Ah, but when you add Niko and it becomes Niko Mikkola, you have one of the best, low-key stories still emerging from the Florida Panthers.
Mikkola is not a headline-grabber for the two-time Stanley Cup champions, at least not yet, but "The Condor" is being appreciated for his size (6-foot-6, 204 pounds), talent and personality.
Curiously, this was not the case for the 29-year-old defenseman at either of his previous NHL stops, but those in South Florida love him just as he flies right now.
"I call him 'Condor,'" Panthers coach Paul Maurice said during the Eastern Conference Final. "More of a scavenger though than a bird of prey is my understanding.

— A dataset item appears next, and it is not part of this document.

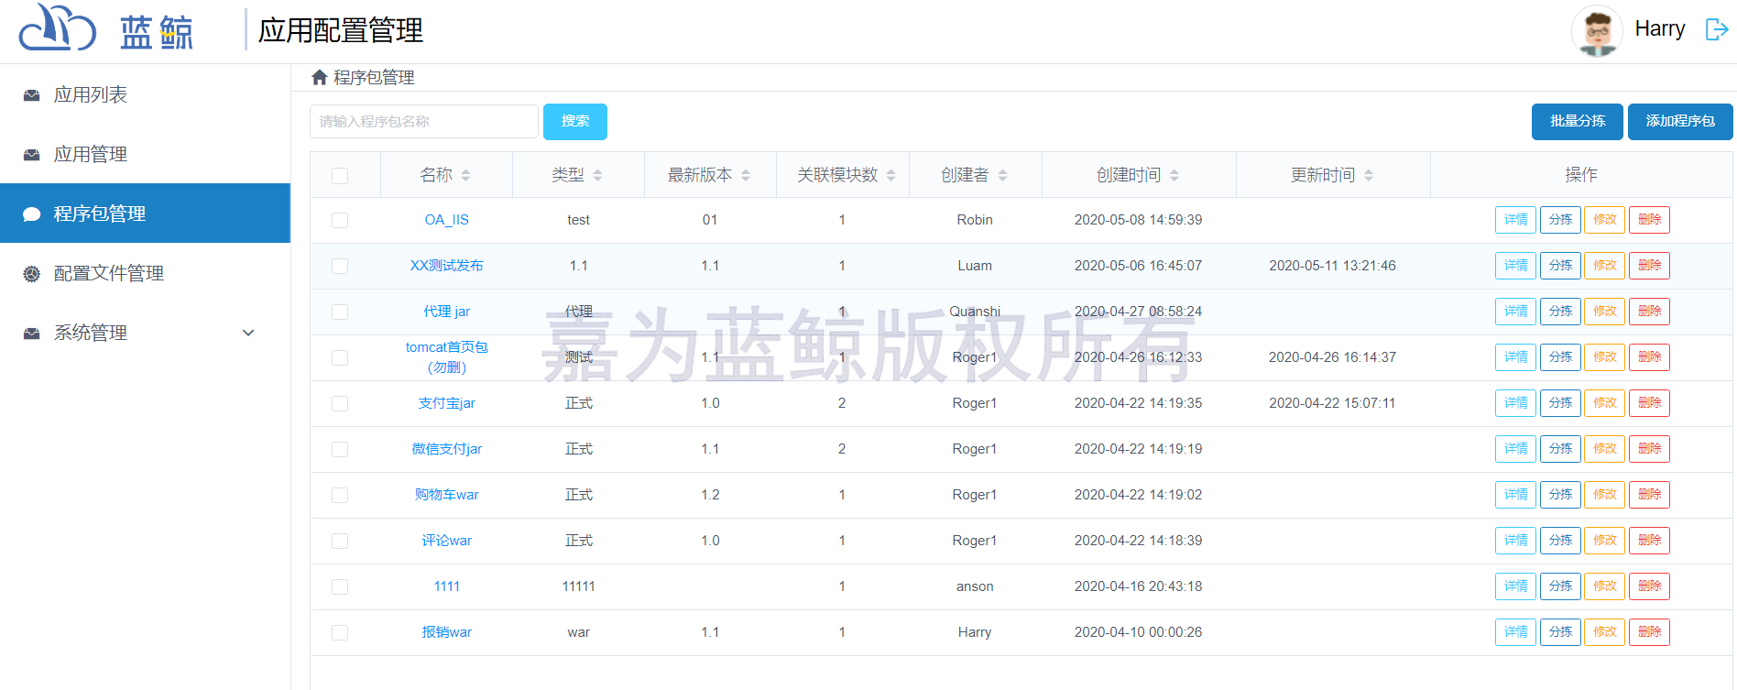
Task: Sort by 创建时间 column arrows
Action: point(1174,175)

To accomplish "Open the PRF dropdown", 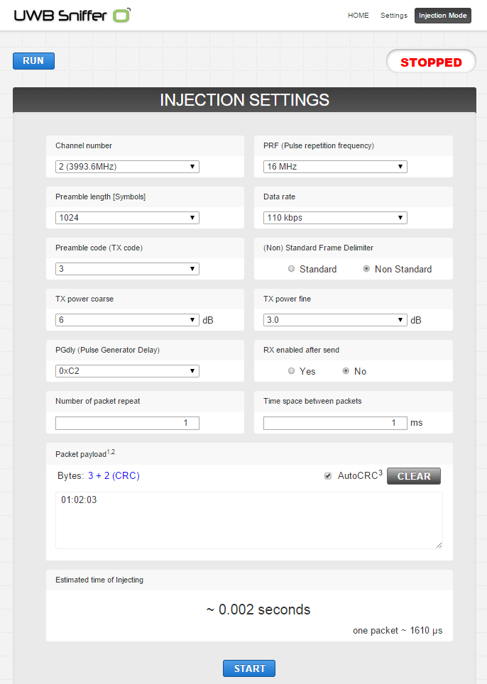I will 334,166.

"He is kind of prototypical for our game that we like on our blue line, and that is read as fast as you can and close as much ice as well."
Mikkola was selected by the St. Louis Blues in the fifth round (No. 127) of the 2015 NHL Draft. He was promoted for a five-game cup of coffee in 2019-20, but it was a decaf experience.
After three full seasons in St. Louis, Mikkola was traded to the New York Rangers with Vladimir Tarasenko on Feb. 9, 2023, for Sammy Blais, Hunter Skinner, a conditional first-round pick in the 2023 NHL Draft and a fourth-round selection in the 2024 NHL Draft. Mikkola became a free agent after the season, and it caught the attention of Panthers general manager Bill Zito that he was no longer a protected species.
Mikkola signed a three-year contract with the Panthers on July 1, 2023. They won the Stanley Cup for the first time with a 2-1 victory against the Edmonton Oilers in Game 7 of the 2024 Stanley Cup Final.
"Niko is one of those guys who impacts a game a lot more than he gets credit for -- a lot more than what shows up on a stat sheet," Panthers forward Brad Marchand said. "Just a force for our team.
"It's not often that a guy with Niko's size can skate as well as he does. He closes extremely fast. Just playing against him he's always in your face, he's always right there, you don't have any time and space and he goes through you."
He confounds his coach when it comes to describing a pet condor.
"Niko is just a fun guy, but hyperintense during the game," Maurice said, "and he comes back to the bench, and nobody knows what he's saying, not even the Finnish guys."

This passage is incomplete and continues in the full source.